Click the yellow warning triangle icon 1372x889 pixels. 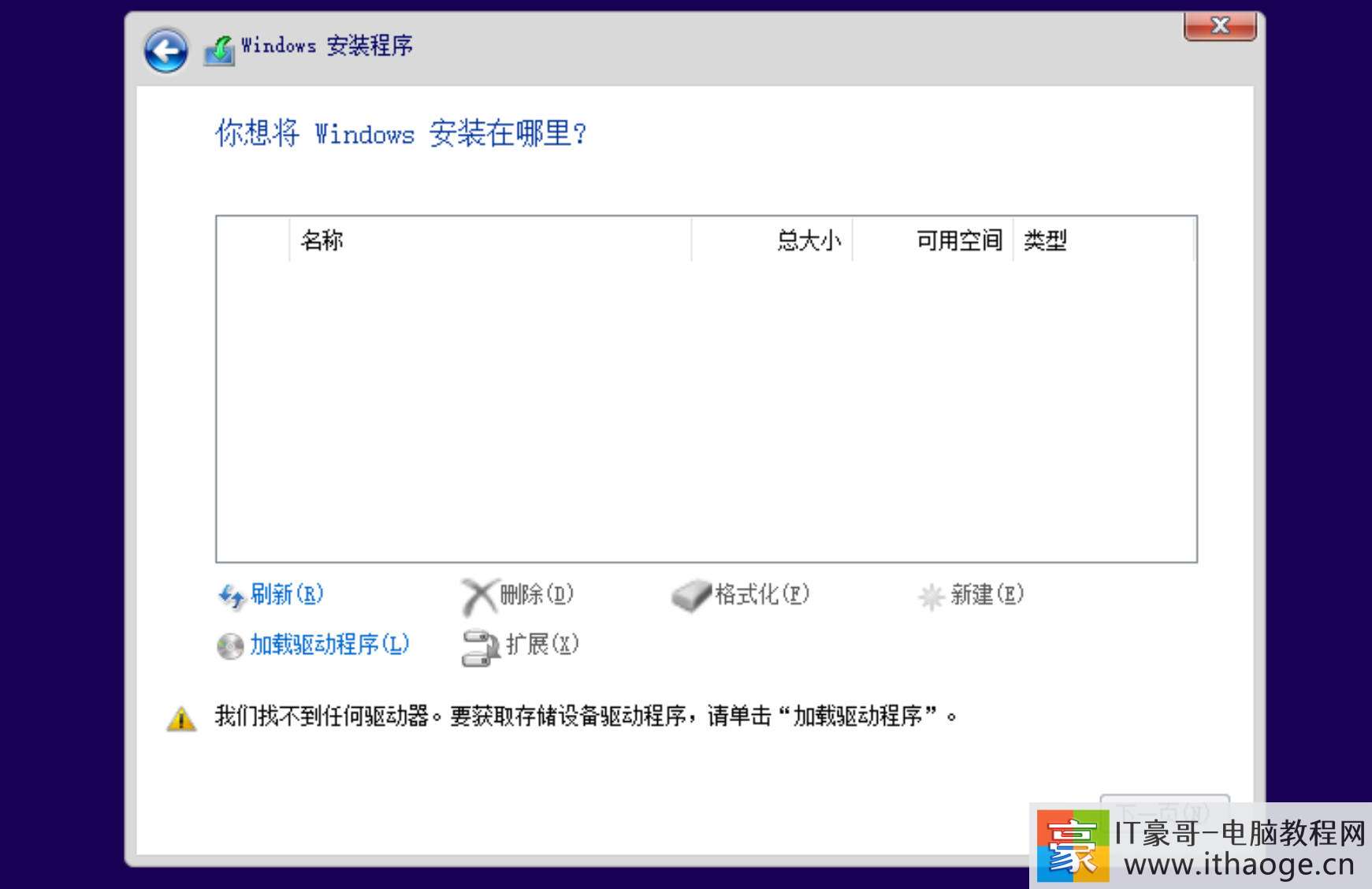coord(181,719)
--
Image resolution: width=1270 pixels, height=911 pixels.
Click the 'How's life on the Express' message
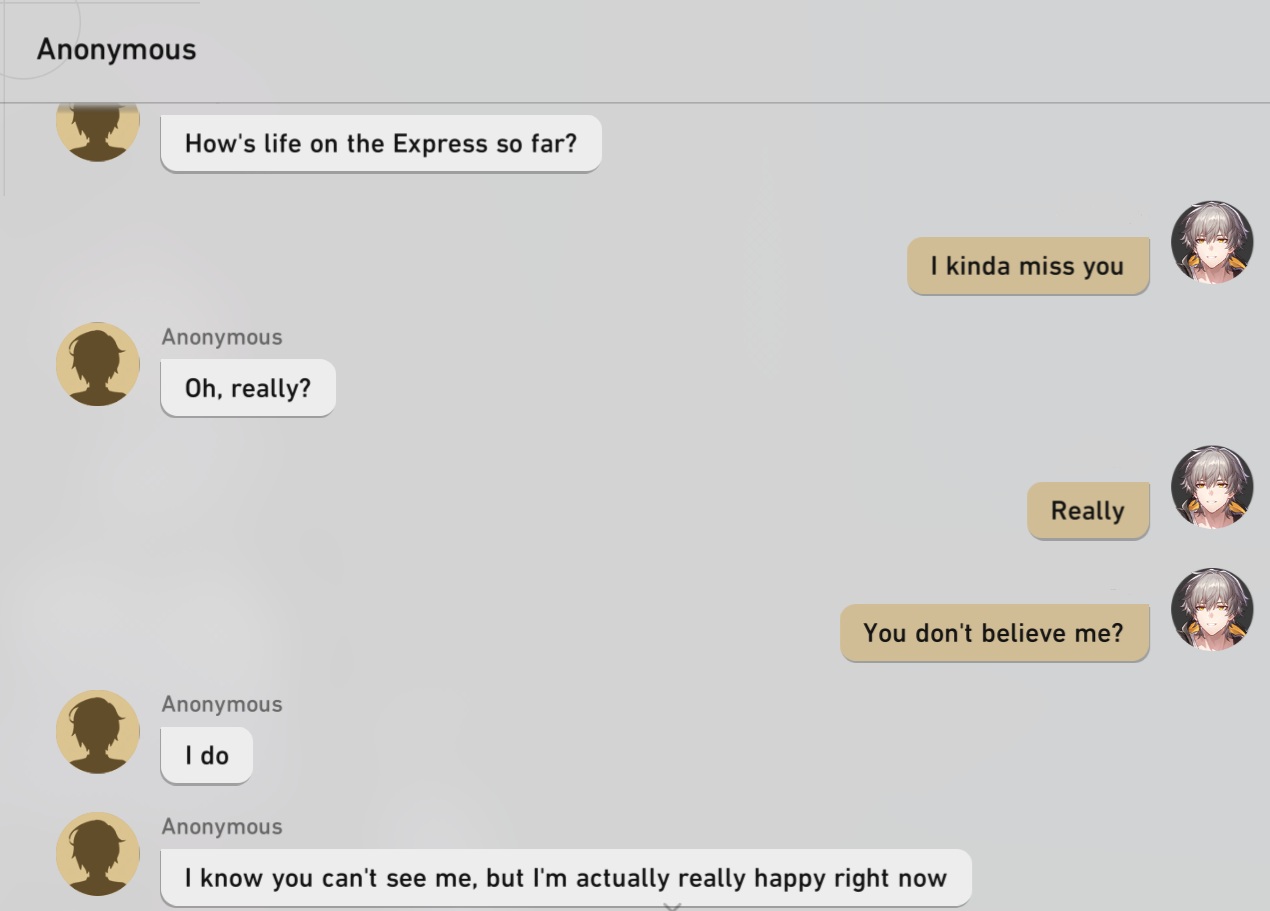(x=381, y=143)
==
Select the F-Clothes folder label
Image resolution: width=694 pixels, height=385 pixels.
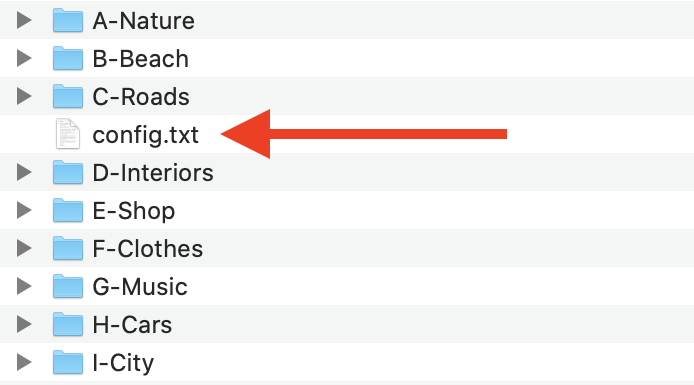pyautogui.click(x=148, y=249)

> Task instructions:
Reproduce the records from the line that contains "Image resolution: width=1270" through the line that contains "(x=381, y=143)", both included, keeping the requests and adding 45 to every coordinate in the answers. Omit the pictures.

> Output below:
Image resolution: width=1270 pixels, height=911 pixels.
Click the 'How's life on the Express' message
(x=426, y=188)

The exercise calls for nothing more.